El cielo no es humano

Como escribía Bohumil Hrabal en voz de Hant’a, el protagonista de Una soledad demasiado ruidosa, “El cielo no es humano y la vida encima y debajo de mí tampoco lo es”. Una se va dando cuenta de eso a medida que comprueba cómo cada año la vendimia se adelanta un poco más. Como si el grito del recuerdo se avanzara, como si siguiera el ritmo cambiado de las estaciones, como si el tiempo creyera realmente que puede olvidarse una.

Cinco años sin él este septiembre, pero la vendimia se avanza una semana este agosto. Sin él. El pastor que permutó las ovejas por las uvas. Que dejó atrás el zurrón del monte por el botijo entre las vides. Que cambió el moreno de su piel debido al sol ardiente del Pirineo por el del llano en el campo. El cielo no es humano, Hrabal, porque la tierra que lo tuvo trabajando treinta años se lo tragó.

Pirineo. Sallente, julio '19.

Leyendo Canto jo i la muntanya balla, de Irene Solà, reviví el Pirineo y la familia. Los lazos, las leyendas, les “dones d’aigua”, las montañas. Me estremecí y me sentí herida y sola. Comprobé todo lo perdido, pensé en lo que no volverá, y como dijo Idea Vilariño me di cuenta de cómo ya era alguien a la que poca gente quedaba a quién preguntar por su niñez. En las páginas de Solà leí definido a mi tío.

L’Hilari era sempre la mateixa cosa. Era com l’aire del matí, d’hora. Fresc i fi i ple d’idees i possibilitats. Però sempre com l’aire del matí. Mai com l’aire pesat de la tarda. Mai com l’aire gandul del migdia, l’aire blau del vespre o l’aire fosc de la nit.
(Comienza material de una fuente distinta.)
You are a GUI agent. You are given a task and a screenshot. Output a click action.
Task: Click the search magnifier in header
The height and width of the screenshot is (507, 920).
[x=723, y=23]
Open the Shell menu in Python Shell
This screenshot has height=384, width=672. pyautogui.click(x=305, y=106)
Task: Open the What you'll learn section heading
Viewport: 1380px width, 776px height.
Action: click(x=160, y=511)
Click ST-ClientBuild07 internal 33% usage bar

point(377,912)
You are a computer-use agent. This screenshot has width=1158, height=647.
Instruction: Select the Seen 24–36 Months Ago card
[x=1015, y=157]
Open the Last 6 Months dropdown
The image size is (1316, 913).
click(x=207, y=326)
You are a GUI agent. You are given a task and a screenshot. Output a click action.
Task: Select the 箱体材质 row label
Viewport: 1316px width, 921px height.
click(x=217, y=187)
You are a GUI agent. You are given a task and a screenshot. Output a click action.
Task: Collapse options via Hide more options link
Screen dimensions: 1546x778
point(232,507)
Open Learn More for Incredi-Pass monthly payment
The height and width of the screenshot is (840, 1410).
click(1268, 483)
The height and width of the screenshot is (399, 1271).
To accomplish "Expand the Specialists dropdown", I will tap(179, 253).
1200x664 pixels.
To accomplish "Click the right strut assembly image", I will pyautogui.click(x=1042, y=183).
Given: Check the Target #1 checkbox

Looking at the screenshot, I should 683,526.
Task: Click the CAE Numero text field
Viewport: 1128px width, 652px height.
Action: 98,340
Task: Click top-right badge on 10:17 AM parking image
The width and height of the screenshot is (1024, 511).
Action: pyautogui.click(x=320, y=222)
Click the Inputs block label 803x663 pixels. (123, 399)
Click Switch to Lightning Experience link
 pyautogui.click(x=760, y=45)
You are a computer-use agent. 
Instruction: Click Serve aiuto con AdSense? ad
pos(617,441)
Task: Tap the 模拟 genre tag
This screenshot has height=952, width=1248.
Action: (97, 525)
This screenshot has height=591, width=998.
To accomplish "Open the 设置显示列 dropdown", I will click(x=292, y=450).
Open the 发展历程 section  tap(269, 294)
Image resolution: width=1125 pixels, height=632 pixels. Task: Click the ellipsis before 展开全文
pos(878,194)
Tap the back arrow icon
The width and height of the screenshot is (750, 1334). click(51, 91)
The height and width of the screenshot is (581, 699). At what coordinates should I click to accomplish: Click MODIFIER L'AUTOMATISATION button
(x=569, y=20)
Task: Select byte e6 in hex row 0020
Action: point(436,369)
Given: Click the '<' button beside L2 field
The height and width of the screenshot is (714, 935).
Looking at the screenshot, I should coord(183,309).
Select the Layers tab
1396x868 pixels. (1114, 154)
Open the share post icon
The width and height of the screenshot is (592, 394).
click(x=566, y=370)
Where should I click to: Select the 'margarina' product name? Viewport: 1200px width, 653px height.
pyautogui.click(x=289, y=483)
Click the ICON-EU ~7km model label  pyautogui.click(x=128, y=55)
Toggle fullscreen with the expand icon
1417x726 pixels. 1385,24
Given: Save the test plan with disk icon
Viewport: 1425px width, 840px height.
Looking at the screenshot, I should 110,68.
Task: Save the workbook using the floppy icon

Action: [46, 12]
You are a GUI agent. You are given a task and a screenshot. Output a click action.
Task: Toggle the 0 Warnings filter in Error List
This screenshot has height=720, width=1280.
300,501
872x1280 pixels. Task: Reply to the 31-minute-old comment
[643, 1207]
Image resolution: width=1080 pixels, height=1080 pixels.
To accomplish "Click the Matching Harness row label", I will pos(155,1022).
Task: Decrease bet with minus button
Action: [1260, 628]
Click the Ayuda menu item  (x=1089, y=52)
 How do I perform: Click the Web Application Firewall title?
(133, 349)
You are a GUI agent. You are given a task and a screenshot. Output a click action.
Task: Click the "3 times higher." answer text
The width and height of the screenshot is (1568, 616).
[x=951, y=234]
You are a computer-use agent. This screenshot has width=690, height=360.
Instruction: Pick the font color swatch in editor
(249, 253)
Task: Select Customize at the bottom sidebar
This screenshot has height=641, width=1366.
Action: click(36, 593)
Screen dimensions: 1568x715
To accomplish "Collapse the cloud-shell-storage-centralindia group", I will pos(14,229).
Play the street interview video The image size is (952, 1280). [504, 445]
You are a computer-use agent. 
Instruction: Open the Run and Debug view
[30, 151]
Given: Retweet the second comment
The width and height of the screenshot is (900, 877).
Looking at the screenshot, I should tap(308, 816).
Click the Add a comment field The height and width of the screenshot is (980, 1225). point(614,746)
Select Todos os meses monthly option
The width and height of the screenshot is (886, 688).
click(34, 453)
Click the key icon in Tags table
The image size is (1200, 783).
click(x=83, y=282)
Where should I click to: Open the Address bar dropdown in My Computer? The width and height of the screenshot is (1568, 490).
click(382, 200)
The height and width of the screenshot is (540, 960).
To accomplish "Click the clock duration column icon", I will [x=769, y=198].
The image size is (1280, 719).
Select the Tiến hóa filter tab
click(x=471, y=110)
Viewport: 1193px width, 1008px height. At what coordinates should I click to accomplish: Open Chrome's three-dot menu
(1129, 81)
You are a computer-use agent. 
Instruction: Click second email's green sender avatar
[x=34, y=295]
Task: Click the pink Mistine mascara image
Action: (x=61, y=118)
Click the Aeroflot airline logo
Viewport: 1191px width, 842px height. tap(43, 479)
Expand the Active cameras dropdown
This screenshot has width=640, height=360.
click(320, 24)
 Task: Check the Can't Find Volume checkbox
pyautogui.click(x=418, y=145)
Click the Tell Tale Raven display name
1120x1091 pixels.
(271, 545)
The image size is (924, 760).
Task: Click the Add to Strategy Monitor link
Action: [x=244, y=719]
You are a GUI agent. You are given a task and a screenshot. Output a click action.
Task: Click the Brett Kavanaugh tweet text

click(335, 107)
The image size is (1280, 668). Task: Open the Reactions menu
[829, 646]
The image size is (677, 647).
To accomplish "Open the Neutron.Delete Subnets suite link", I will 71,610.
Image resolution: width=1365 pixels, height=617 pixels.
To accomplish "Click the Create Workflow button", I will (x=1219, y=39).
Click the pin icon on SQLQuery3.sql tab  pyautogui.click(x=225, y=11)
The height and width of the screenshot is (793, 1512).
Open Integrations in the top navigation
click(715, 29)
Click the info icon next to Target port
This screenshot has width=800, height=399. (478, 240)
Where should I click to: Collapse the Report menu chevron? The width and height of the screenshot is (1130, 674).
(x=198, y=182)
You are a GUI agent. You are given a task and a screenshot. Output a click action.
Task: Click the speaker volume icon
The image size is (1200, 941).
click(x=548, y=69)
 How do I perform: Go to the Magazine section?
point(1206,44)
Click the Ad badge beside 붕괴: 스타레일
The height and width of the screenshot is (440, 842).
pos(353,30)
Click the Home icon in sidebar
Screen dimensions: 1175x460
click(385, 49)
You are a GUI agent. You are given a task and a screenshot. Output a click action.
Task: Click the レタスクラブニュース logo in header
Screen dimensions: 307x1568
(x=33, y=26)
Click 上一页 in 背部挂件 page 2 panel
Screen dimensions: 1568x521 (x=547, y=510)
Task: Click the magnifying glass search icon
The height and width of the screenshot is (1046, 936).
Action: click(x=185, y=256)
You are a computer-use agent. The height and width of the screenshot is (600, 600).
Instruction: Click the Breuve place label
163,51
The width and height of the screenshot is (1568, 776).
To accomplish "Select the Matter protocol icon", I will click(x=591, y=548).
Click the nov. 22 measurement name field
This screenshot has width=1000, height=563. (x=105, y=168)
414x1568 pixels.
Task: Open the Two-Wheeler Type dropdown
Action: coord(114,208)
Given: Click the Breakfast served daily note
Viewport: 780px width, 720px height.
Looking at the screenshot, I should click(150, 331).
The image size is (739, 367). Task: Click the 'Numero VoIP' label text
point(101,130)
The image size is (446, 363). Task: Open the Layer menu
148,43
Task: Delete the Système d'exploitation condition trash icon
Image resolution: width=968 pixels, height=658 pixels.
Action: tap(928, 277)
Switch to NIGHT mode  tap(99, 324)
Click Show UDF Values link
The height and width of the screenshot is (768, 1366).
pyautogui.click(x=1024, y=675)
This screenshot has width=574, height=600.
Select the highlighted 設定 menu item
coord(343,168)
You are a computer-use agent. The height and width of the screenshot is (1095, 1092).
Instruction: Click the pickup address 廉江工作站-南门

Él era así. Siempre dispuesto, siempre lo mismo, sin sorpresas. Fresco e ingenioso, nunca con un no. Como el aire de la mañana, el de la primera luz, el madrugador. Cuando murió necesité adueñarme de cosas materiales que me lo trajeran de nuevo, como si así pudiera tocarlo. Como dijo Hrabal, “cada objeto amado es el centro del paraíso terrenal”. Y así me quedé con los libros de registro de las ovejas, las calabazas, el vino que hacía él mismo en casa, el boj que bajó del monte o el tomillo que recogió para mí. Pero, y Onetti tenía razón, todo se va desvaneciendo. El empeño, la perseverancia o la necesidad se ven atacadas por el temblor del que no está. Del que ya no estará más.

Este verano he comprobado como el vino estaba ya picado, el boj es tan solo una raíz en un macetero enorme que nunca más ha cobijado verde, las calabazas están mohosas y el tomillo cada vez es más escaso. “De ti solamente queda / aquello que me falta: / la huella de tus manos, / desmemoria / (no olvido)” como afirmaba Claudia González Caparrós en Te miro como quien asiste a un deshielo. Solo queda aquello que falta. Sus manos firmes de pastor, de jardinero, de vendimiador experto, de hermano, de tío; todas esas no están. Solo queda aquello que me falta. Porque el cielo no es humano y la vida aquí encima sin él y ahí abajo con él no es humana, ni justa, ni respeta la tibieza del recuerdo cuando pica el vino, quema el boj o pudre las calabazas.